Furthermore, the technology holds the potential for more efficient and cost-effective modeling of human disease. “We are trying to replace animals preclinically,” says Dr. Hickman. “But we are also trying to reduce the number of human subjects in clinical trials.” The researchers anticipate implementing the models for cancer research, diabetes, muscle wasting, and genetic diseases, among others. “We can build all of those different disease models on a chip,” concludes Dr. Hickman.
Genome editing of stem cells is also a huge focus in the field right now. For example, at Sangamo Biosciences, Edward Lanphier’s group is conducting research aimed, he says, at “engineering zinc finger nucleases (ZFNs) to target specific sequences of clinical relevance in stem cells and then re-engrafting the cells so they can have the intended benefit.” At Sangamo, ZFNs are the core technology, but other gene-editing strategies such as CRISPR/Cas9 or TALEN can also be employed.
Lanphier’s group uses ZFNs to disrupt the CCR5 gene in hematopoietic progenitors as therapy for patients infected with human immunodeficiency virus (HIV). The goal is to leave the immune system incapable of being infected by the virus but capable of mounting an antiviral response.
“Essentially, this could potentially be a curative outcome for HIV,” says Lanphier. The researchers are also using this technique to disrupt Bcl11a, a regulator of gamma globin and beta globin, in a way that shuts off the disease-related beta globin and turns back on the putatively curative gamma globin in the stem cells of patients with beta-thalassemia, a genetic blood disorder that reduces the production of hemoglobin.
Lanphier envisions a “one and done” outcome, where treatment with the modified stem cells results in HIV patients who no longer need chronic antiretroviral therapy, and in patients with beta-thalassemia who no longer depend on transfusions.
Democratization of Gene Therapy
Researchers at Calimmune are also “armoring cells against HIV” using stem cell–based techniques. In this case, the investigators are using a cell-delivered gene therapy approach that is in part built upon a natural mutation of the CCR5 receptor that occurs in about 1% of the population.
“In the homozygous condition, individuals are protected from HIV,” explains Geoff Symonds, Ph.D., head of scientific affairs and collaborations. “In the heterozygous context, there is a delay in onset and progression of HIV.” The company, he continues, aims to stop the binding of HIV with the cell surface and the “consequent fusion of the virus with the cell membrane.”

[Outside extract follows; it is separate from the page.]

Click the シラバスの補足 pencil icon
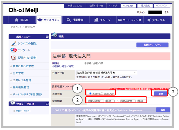This screenshot has height=130, width=179. [14, 44]
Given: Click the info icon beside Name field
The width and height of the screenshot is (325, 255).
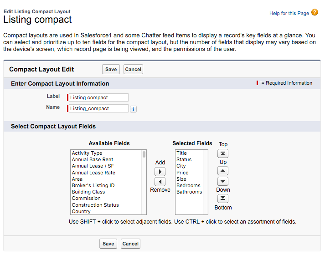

This is achieved by introducing genes in stem cells through the use of a self-inactivating lentiviral vector. In this case, the vector is based on HIV. “We use the patient’s own stem cells isolated from the blood, modify these outside the body by introducing the protective genes, and then reintroduce those cells back into the same patient,” details Dr. Symonds. This approach has the benefit of eliminating the need for immunosuppression as the cells are not modified in any way that will make them rejected by the body.
Researchers at Calimmune have taken the lentiviral vector approach further by developing Cytegrity™, a cell-based vector manufacturing process. As described in a recent press release from the company, Cytegrity is a “scalable manufacturing technology for the production of lentiviral vectors, which are used as a delivery mechanism for gene therapy.”
The idea behind the technology is to avoid the tedious, relatively small-scale manufacturing processes that usually accompany lentiviral production and to increase quality and efficiency of the therapy. The goal, Dr. Symonds insists, is to lower costs and increase accessibility of these types of vital therapies, essentially “democratizing gene therapy.”